Nada les apetecía más que hacer compañía y provocar un confortable ambiente de lo más familiar. Así llegaron hasta el chalet de Michael Jackman con la intención de que les enseñara cómo eran las casas de ese vecindario. El tiarrón les sacaba media cabeza y tanto Dante como Jake, después de varias semanas, descubrieron que cuando un tio sobrepasaba los veinte, no tenía novia formal y tenía una casa grande, es que le gustaba follarse a todo bicho viviente.

No sólo habían ganado en conocimientos, sino también en experiencia. Juntos formaban un tándem perfecto y aprovecharon el momento en que les condujo hasta el dormitorio para ponerse uno a cada lado, sobarse los paquetes y mirar con ojos tiernos al nuevo miembro de ese futuro trío. De nuevo triunfaron. Michael miró con cara extrañada, pero en cuestión de segundos hincó las rodillas en la moqueta y se puso a comerles las pollas, pajeando una con la mano mientras se metía la otra en la boca.

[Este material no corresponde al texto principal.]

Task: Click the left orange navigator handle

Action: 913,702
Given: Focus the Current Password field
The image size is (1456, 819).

Lo que les gustaba a estos dos emparedar a un tio con sus rabos, follándole el culo y dándole de comer por deñante y por detrás, mientras ellos se enganchaban a besos, esnifando el aliento de sus gemidos. Después les gustaba no dar respiro ni al culo ni a la polla del nuevo chaval, dejando que se sentara sobre sus piernas de espaldas, clavándose sus pollas a pelo y chupándole la pija mientras él saltaba sobre la minga de uno de ellos.

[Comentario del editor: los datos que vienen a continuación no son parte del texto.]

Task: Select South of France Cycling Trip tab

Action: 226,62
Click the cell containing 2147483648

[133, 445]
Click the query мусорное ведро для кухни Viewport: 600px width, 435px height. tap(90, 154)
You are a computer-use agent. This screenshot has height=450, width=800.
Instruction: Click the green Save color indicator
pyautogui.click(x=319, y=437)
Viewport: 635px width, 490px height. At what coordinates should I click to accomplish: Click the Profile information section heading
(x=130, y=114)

Buenos en mates y buenos en lengua, no se consideraban unos buenos dibujantes, pero cuando se les inflaban los huevos, sacaban las pollas del hueco donde la tuvieran metida y metían unos buenos brochazos de lefa, ya fueran sobre una carita nueva o desfilando por el cuerpo, la polla, los cojones y el culo de un buen machote. Una cosa estaba clara. No había dos tios con más follamigos que ellos en toda la ciudad.